Una capitale silenziosa e gentile

Longyerbyen è la capitale, sotto bandiera norvegese. Ha una popolazione di 2.500 abitanti, poche case scarse, un solo supermercato, una chiesa, nessuna banca e nessun ospedale. Solo lo stretto necessario. Ci sono tuttavia numerosi hotel. Io però ho deciso di alloggiare in una casa per vivere appieno la mia esperienza. Un città decisamente tranquilla. I suoi primi abitanti sono stati i minatori che lavoravano per estrarre il carbone. Ora invece è popolata da scienziati che studiano le particolari correnti di acqua calda, la fauna che ne comporta ma soprattutto il cambiamento climatico.
A colpirmi di più è stato però il silenzio. La neve cade lentamente, le persone passeggiano distratte, guardando quelle enormi montagne bianche e il mare che rientra nel fiordo e si intravede alla fine della strada. Niente traffico del lunedì, nessuna corsa, nessuno che urla, nessuno che suona il clacson all’impazzata, solo silenzio.
Eppure quel silenzio cela molto di più: persone gentili e affabili, dai modi sempre disponibili, che si aiutano l’un l’altra ai confini del mondo. Persone che organizzano ritrovi sociali al bar, riunioni, feste e piccole lotterie per chi si aggiudicherà la cabina della settimana. Una popolazione tutt’altro che spenta, anzi accesa dal fervore per la sopravvivenza. Un via vai di persone curiose e coraggiose che hanno scelto di vivere in queste condizioni, sfidando ogni giorno le avversità con la consapevolezza che l’essere umano è solo una parte della natura e non la può controllare.

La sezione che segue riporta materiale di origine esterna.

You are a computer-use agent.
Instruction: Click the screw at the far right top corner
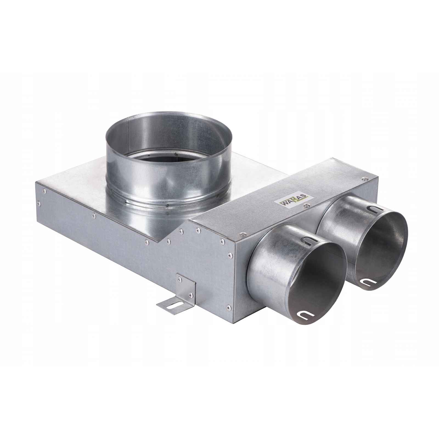(x=364, y=178)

Orsi polari e grotte di ghiaccio

Era una giornata particolarmente fredda. In questo periodo dell’anno, le temperature scendono precipitosamente e il tempo cambia molto in fretta. Ho deciso di uscire a esplorare tra le montagne e i ghiacciai dietro la città, accompagnata da una guida e un piccolo gruppo di persone. Mi ritrovo a vivere questa meravigliosa escursione a piedi: sei ore di camminata a -10 °C con circa mezzo metro di neve per terra.
L’obiettivo era raggiungere ed esplorare il ghiacciaio dietro la città.
Uscire dai confini del centro urbano richiede però alcuni accorgimenti di sicurezza. Fuori dalla città è infatti possibile imbattersi nell’orso polare, un animale non aggressivo ma notoriamente curioso. Meglio quindi non avventurarsi da soli e disarmati. I fucili e i lanciarazzi, tuttavia, sono utilizzati con il solo scopo di spaventare, in caso di emergenza, l’animale e di farlo allontanare. Gli abitanti delle Svalbard hanno infatti un grande rispetto per questo animale, consapevoli di vivere nel suo territorio, ma adottano le giuste misure di precauzione.
Stavamo camminando da due ore in un paesaggio a dir poco lunare, quando improvvisamente la candida neve che scendeva si è trasformata in tempesta. All’orizzonte, il cielo si confondeva del tutto con il bianco della neve posata al suolo. Ci siamo rifugiati per pranzare e scaldarci in una grotta di ghiaccio dove, strano a dirsi, le temperature sono di circa -2 °C, mentre all’esterno raggiungono i -20 °C. Al loro interno si organizzano infatti veri e propri campeggi per vedere l’aurora boreale d’inverno, lontani dalle luci della città.
Pranzare qui è stata una delle esperienze più entusiasmanti della mia vita.
Nonostante aggirarsi all’esterno della città possa risultare pericoloso, gli scenari affascinanti che si prospettano valgono la pena di provarci. Meravigliosi ghiacciai, grotte di ghiaccio, paesaggi lunari e suggestivi colori del cielo si fondono alla fauna artica che comprende, fra le altre specie, le renne (diverse da quelle della Lapponia), la volpe artica e la pernice. D’estate è invece possibile vedere le pulcinelle di mare e numerosi altri volatili che popolano le scogliere dei fiordi.
Le Isole Svalbard sono diverse da qualsiasi posto che potete trovare nel mondo e i suoi abitanti, con le loro usanze, la loro gentilezza e la loro preparazione ai fenomeni atmosferici più difficili, mostrano un’insolita capacità di sopravvivere a stretto contatto con la natura. Sono loro il vero tesoro di questo posto, perché ci insegnano che l’uomo si può adattare molto più di quanto pensi.